Mówiąc to przeszywała go oskarżycielskim wzrokiem. Tommy spojrzał na Jonasa i westchnął.

– Nie teraz, Lizzie.

– A tak przy okazji, widziałam pomnik Giny. Jest piękny. „Kochająca żona i matka…”. Chwyciło mnie za serce, szczerze. Ale wszyscy wiedzą, że powinno być: „Gina Rifkind. Udawała głuchą i ślepą przez lata i wychowała snoba, który odziedziczy pieniądze ojca, chociaż go nienawidzi”.

Znowu dała znak barmance. Tommy dziwił się sam sobie, dlaczego, do cholery, wysłuchuje tego pieprzenia. Ale rozumiał, że Lizzie musi wyrzucić to z siebie i zgnoić go wreszcie. Poprawiała sobie samopoczucie, lecz mówiła samą prawdę.

Jego legalny syn nie kontaktował się z nim od śmierci matki, swoich wnuków, których uwielbiał, nie widział od dwóch lat.

– Zamknij się, Lizzie – syknął.

Chrząknęła głośno i pochyliła się do przodu na krześle.

– Czy ty w ogóle potrafisz sobie wyobrazić, jak ja się czuję? Czy rozumiesz, co przechodzę każdego dnia? Okaleczyli go, do cholery. Dopadli mojego cudownego chłopca i zaszlachtowali go.

Chwyciła szklankę z nowym drinkiem i zdrowo z niej pociągnęła, po czym mówiła dalej:

– Nie widziałeś go, Tommy. Nie mogłam cię zlokalizować. To oczywiście nic nowego, wiadomo. Potwierdzałam tożsamość naszego syna, rozpoznając nie jego, tylko fragmenty ciała. Każdego dnia mam przed oczami jego twarz. Każdej nocy, kiedy próbuję zasnąć, widzę mojego chłopca poćwiartowanego, na sekcyjnym stole. A wszystko przez ciebie, Tommy. Wykorzystałeś go do swoich celów i nie obeszło cię, co się z nim stało.

Wysączyła drinka do dna.

– Jesteś gnojem, ale trzeba było dopiero śmierci mojego chłopca, żebym to zrozumiała.
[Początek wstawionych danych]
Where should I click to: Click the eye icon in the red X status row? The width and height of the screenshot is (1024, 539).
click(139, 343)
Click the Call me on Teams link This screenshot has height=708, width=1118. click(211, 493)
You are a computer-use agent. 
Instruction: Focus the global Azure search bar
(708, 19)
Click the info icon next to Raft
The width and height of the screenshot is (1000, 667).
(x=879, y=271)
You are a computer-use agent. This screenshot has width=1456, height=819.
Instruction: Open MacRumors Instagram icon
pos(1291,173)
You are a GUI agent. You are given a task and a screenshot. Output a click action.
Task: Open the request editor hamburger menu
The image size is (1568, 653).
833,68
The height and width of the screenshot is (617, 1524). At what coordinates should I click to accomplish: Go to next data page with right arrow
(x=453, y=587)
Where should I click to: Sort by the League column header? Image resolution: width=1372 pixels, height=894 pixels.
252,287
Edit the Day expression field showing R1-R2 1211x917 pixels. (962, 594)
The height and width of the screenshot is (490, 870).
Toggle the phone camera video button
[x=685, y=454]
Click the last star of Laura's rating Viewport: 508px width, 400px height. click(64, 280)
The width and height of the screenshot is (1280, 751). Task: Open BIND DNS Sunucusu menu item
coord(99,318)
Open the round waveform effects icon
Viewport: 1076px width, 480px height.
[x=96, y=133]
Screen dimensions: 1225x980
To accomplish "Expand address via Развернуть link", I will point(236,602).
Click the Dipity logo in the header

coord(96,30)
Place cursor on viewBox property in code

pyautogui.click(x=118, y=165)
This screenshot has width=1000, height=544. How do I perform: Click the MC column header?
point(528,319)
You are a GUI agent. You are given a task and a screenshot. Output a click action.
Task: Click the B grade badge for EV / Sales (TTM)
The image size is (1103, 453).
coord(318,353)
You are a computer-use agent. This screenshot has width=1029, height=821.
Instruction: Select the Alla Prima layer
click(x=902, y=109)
Byłeś dla mnie wszystkim, Tommy. Ty i mój synek. Jedyne osoby, na których mi w życiu zależało.

Wyciągnął portfel, odliczył pięćdziesiąt banknotów i położył je na stole.

– Masz tu okrągły tysiączek, Lizzie, spraw mu płytę.

Przez kilka chwil wpatrywała się w pieniądze, a potem się roześmiała.

– Udław się tymi pieniędzmi, Tommy Rifkindzie, za późno na nie. Dwadzieścia lat po czasie. Nie chcę twoich pieniędzy, chcę usłyszeć od ciebie, że nie zmarnowałam życia, wychowując twojego syna. Chcę usłyszeć, że był dobrym dzieckiem. Że ktoś jeszcze poza mną go kochał. Tyle że on cię w ogóle nic obchodził. Niestety, wiedział o tym. Poszedł w twoje ślady, żeby zdobyć twoją miłość, bo kochałeś tylko tego drugiego. Chryste, jak on o tobie mówił… jakbyś był bogiem.